War and Peace - Leo Tolstoy [547]
The rumor instantly spread through Petersburg, not that Hélène wanted to divorce her husband (if such a rumor had spread, a great many people would have risen up against such an unlawful intention), but simply that the unfortunate, interesting Hélène was in perplexity about which of the two men to marry. The question now consisted not in the degree to which this was possible, but only in which match was the more advantageous and how the court would look at it. There were indeed some obdurate people who were unable to rise to the height of the question and saw in this project a profanation of the sacrament of marriage; but they were few, and they kept quiet, while the majority was interested in the questions of the happiness that had befallen Hélène and which choice was better. As for whether it was good or bad to marry while one’s husband was living, no one spoke of it, because this question had obviously already been decided by people more intelligent than you and I (as they said), and to doubt the correctness of the decision would mean to risk showing one’s stupidity and inability to live in society.
Only Marya Dmitrievna Akhrosimov, who came to Petersburg that summer to meet one of her sons, allowed herself to openly express her opinion, which ran counter to that of society. Meeting Hélène at a ball, Marya Dmitrievna stopped her in the middle of the ballroom and, amidst the general silence, said to her in her gruff voice:
“So here you’ve started this marrying while the husband’s still living. Maybe you think you’ve invented some novelty? You’ve been forestalled, dearie. It was invented long ago. They do it in all the——.” And with those words, Marya Dmitrievna, with a habitual threatening gesture, pushing up her wide sleeves and looking around sternly, strode through the room.

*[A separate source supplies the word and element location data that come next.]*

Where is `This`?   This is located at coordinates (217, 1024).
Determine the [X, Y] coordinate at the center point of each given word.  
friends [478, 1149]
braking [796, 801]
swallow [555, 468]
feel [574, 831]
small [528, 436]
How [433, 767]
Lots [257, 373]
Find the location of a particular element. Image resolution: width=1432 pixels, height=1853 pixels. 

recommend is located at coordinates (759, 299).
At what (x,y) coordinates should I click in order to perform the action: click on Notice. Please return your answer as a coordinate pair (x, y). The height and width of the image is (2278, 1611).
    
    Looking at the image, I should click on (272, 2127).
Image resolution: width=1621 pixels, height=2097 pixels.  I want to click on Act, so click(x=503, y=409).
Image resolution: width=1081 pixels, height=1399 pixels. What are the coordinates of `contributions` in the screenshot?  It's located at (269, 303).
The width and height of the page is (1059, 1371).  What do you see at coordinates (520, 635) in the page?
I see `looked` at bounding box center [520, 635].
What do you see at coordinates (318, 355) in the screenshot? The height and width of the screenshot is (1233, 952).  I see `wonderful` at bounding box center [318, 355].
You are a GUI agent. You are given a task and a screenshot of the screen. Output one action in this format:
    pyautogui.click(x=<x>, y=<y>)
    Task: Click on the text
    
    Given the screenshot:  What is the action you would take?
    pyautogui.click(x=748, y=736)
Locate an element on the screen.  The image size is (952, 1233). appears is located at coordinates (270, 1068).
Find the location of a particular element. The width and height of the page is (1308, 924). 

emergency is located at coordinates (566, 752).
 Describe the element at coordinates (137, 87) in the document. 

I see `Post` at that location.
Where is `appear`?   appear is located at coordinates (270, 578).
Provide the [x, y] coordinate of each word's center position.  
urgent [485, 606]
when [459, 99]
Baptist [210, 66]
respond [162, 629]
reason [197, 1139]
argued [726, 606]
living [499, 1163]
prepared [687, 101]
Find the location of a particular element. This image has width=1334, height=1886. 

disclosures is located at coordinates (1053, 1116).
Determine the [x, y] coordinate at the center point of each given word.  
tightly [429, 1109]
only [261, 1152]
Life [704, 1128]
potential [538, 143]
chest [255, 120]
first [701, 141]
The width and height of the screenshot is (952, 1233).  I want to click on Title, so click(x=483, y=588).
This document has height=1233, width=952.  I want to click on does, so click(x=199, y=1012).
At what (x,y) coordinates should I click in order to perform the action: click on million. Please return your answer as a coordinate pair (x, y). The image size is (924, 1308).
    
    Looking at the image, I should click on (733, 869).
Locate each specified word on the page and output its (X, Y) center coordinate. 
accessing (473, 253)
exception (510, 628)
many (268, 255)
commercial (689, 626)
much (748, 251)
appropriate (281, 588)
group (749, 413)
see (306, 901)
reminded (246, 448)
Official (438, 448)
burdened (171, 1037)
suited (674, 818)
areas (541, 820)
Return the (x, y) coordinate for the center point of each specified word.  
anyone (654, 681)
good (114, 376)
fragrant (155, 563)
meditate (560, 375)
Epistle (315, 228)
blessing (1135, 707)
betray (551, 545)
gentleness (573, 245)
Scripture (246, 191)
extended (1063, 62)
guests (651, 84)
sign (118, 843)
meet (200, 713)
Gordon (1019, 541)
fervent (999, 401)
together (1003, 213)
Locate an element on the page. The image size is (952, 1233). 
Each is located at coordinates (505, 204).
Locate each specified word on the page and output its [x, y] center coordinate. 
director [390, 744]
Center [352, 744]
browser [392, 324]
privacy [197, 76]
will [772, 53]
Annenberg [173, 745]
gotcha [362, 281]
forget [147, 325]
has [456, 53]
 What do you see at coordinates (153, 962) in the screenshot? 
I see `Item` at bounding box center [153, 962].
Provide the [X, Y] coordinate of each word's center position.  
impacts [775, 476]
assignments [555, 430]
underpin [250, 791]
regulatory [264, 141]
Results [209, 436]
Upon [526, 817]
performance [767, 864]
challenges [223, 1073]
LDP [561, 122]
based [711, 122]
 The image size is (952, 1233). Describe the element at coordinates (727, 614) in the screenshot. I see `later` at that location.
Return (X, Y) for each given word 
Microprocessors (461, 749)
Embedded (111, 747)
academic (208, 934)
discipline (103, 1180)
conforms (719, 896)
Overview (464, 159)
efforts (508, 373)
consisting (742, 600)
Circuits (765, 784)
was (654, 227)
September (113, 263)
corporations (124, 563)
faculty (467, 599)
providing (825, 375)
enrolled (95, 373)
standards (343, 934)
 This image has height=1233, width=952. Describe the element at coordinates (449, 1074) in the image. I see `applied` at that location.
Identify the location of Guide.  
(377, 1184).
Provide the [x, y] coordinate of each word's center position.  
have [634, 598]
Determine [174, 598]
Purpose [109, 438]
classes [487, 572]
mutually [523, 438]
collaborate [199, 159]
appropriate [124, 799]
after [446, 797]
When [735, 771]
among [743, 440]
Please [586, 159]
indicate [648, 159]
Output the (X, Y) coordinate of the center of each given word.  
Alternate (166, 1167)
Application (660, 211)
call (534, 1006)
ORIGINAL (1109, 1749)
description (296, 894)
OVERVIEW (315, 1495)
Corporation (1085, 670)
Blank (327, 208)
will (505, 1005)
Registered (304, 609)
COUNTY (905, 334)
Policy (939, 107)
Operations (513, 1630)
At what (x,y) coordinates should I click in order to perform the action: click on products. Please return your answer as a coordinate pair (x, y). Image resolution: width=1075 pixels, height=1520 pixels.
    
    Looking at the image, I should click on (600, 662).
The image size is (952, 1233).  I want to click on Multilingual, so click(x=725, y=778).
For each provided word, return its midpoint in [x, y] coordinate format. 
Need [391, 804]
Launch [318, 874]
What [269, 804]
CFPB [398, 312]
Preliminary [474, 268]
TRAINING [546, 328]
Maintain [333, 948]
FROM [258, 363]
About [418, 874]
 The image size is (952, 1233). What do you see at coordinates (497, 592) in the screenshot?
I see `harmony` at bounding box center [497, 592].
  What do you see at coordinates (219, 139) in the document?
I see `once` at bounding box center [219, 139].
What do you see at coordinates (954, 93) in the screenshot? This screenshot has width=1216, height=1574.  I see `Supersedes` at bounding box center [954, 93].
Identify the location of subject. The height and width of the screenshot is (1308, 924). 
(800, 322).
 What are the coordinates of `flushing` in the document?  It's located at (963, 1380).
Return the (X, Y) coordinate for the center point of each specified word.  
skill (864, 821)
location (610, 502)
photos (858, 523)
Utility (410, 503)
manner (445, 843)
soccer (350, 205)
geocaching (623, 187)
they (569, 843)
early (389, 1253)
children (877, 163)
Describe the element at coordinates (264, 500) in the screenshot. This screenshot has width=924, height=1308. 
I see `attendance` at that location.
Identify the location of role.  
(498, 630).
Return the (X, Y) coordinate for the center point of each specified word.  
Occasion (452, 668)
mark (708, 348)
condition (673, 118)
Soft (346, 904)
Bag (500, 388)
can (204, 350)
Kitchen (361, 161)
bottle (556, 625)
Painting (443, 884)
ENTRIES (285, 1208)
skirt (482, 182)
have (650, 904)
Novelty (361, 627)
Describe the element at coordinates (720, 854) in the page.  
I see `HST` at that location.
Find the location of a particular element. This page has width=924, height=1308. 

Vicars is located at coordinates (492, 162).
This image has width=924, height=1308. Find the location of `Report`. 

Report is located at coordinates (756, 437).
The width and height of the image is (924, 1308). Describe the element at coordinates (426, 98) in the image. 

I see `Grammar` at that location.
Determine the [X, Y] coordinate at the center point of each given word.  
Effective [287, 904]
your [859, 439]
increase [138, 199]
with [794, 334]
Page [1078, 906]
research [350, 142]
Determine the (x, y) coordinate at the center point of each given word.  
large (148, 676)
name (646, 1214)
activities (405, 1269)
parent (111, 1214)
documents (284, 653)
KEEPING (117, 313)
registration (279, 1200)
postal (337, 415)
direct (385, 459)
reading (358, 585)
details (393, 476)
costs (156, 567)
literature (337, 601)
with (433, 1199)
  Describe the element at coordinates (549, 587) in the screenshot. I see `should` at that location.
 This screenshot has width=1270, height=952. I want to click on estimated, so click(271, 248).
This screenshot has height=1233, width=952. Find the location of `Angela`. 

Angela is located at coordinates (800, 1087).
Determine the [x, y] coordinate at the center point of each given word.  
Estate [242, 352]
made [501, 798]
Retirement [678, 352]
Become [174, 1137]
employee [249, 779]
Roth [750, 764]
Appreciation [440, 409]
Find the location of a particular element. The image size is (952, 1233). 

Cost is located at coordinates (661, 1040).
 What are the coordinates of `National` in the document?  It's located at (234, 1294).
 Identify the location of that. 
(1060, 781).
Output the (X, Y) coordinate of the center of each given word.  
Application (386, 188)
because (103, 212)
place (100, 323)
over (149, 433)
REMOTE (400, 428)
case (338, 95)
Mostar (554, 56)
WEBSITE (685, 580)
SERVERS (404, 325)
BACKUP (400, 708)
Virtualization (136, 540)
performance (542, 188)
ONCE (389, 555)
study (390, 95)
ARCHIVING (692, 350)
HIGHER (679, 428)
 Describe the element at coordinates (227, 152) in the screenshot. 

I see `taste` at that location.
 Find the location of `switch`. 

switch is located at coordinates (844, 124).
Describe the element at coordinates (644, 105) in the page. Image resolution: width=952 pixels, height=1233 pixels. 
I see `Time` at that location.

Marya Dmitrievna, though feared, was looked upon in Petersburg as a jester, and therefore of the words she had spoken, only the crude word was noticed and repeated among them in a whisper, supposing that that one word contained all the salt of what she had said.
Prince Vassily, who forgot what he said especially often of late and repeated the same thing a hundred times, said each time he happened to see his daughter:
“Hélène, j’ai un mot à vous dire,” he said, taking her aside, and pulling her hand down. “J’ai eu vent de certains projets relatifs à…Vous savez. Eh bien, ma chère enfant, vous savez que mon coeur de père se réjouit de vous savoir…Vous avez tant souffert…Mais, chère enfant…ne consultez que votre coeur. C’est tout ce que je vous dis.”*520 And, concealing ever the same emotion, he pressed his cheek to his daughter’s cheek and walked away.
Bilibin, who had not lost his reputation as a most intelligent man and who was Hélène’s disinterested friend, one of those friends that brilliant women always have, male friends who can never pass into the category of lovers, Bilibin once, in a petit comité,†521 voiced his view of this matter to his friend Hélène.
“Écoutez, Bilibine” (Hélène always called such friends as Bilibin by their last name). And she touched the sleeve of his tailcoat with her white, beringed hand. “Dites-moi comme vous diriez à une soeur, que dois-je faire? Lequel des deux?”‡522
Bilibin gathered the skin over his eyebrows and, with a smile on his lips, fell to thinking.
“Vous ne me prenez pas en unawares, vous savez,” he said. “Comme véritable ami j’ai pensé et repensé à votre affaire. Voyez vous. Si vous épousez le prince” (this was the young man), he unbent one finger, “vous perdez pour toujours la chance d’épouser l’autre et puis vous mécontentez la Cour. (Comme vous savez, il y a une espèce de parenté.) Mais si vous épousez le vieux comte, vous faites le bonheur de ses derniers jours, et puis comme veuve du grand…le prince ne fait plus de mésalliance en vous épousant,”§523 and he released the skin.